:: Exercise description ::
Write out all the entries below without any change.

:: Excerpted records ::

□ □ □ □ □ □ □

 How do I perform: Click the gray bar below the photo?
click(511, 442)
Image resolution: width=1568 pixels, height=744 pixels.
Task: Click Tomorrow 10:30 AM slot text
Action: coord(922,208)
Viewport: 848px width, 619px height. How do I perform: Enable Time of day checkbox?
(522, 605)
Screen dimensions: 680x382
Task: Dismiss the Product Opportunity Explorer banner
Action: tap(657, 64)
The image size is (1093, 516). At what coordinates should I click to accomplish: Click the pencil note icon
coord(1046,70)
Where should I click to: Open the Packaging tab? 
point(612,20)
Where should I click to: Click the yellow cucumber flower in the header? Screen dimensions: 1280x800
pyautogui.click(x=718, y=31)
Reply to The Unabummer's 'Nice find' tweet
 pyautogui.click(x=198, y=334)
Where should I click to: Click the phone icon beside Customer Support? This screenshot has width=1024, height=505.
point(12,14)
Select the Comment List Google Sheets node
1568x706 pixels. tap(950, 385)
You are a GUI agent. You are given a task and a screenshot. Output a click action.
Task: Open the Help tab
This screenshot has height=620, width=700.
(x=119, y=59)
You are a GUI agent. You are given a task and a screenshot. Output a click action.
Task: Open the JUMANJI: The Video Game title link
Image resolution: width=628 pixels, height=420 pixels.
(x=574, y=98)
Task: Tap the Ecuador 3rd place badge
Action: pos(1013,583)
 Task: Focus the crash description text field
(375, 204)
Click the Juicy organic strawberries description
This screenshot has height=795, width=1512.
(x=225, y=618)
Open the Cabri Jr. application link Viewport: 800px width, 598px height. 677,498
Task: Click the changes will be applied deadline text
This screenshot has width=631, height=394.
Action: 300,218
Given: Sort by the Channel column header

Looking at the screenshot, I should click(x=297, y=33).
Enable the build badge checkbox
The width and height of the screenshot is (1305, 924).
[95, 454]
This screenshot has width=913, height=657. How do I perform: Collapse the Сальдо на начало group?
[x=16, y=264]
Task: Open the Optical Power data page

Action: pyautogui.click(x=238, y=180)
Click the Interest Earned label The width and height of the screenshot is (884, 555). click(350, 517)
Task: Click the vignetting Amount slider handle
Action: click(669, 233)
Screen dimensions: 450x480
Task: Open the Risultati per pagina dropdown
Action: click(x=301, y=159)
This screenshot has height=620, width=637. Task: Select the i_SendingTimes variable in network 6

□ □ □ □ □ □ □

:: Response to the task ::
 How do I perform: Click the gray bar below the photo?
click(511, 442)
Image resolution: width=1568 pixels, height=744 pixels.
Task: Click Tomorrow 10:30 AM slot text
Action: coord(922,208)
Viewport: 848px width, 619px height. How do I perform: Enable Time of day checkbox?
(522, 605)
Screen dimensions: 680x382
Task: Dismiss the Product Opportunity Explorer banner
Action: tap(657, 64)
The image size is (1093, 516). At what coordinates should I click to accomplish: Click the pencil note icon
coord(1046,70)
Where should I click to: Open the Packaging tab? 
point(612,20)
Where should I click to: Click the yellow cucumber flower in the header? Screen dimensions: 1280x800
pyautogui.click(x=718, y=31)
Reply to The Unabummer's 'Nice find' tweet
 pyautogui.click(x=198, y=334)
Where should I click to: Click the phone icon beside Customer Support? This screenshot has width=1024, height=505.
point(12,14)
Select the Comment List Google Sheets node
1568x706 pixels. tap(950, 385)
You are a GUI agent. You are given a task and a screenshot. Output a click action.
Task: Open the Help tab
This screenshot has height=620, width=700.
(x=119, y=59)
You are a GUI agent. You are given a task and a screenshot. Output a click action.
Task: Open the JUMANJI: The Video Game title link
Image resolution: width=628 pixels, height=420 pixels.
(x=574, y=98)
Task: Tap the Ecuador 3rd place badge
Action: pos(1013,583)
 Task: Focus the crash description text field
(375, 204)
Click the Juicy organic strawberries description
This screenshot has height=795, width=1512.
(x=225, y=618)
Open the Cabri Jr. application link Viewport: 800px width, 598px height. 677,498
Task: Click the changes will be applied deadline text
This screenshot has width=631, height=394.
Action: 300,218
Given: Sort by the Channel column header

Looking at the screenshot, I should click(x=297, y=33).
Enable the build badge checkbox
The width and height of the screenshot is (1305, 924).
[95, 454]
This screenshot has width=913, height=657. How do I perform: Collapse the Сальдо на начало group?
[x=16, y=264]
Task: Open the Optical Power data page

Action: pyautogui.click(x=238, y=180)
Click the Interest Earned label The width and height of the screenshot is (884, 555). click(350, 517)
Task: Click the vignetting Amount slider handle
Action: click(669, 233)
Screen dimensions: 450x480
Task: Open the Risultati per pagina dropdown
Action: click(x=301, y=159)
This screenshot has height=620, width=637. Task: Select the i_SendingTimes variable in network 6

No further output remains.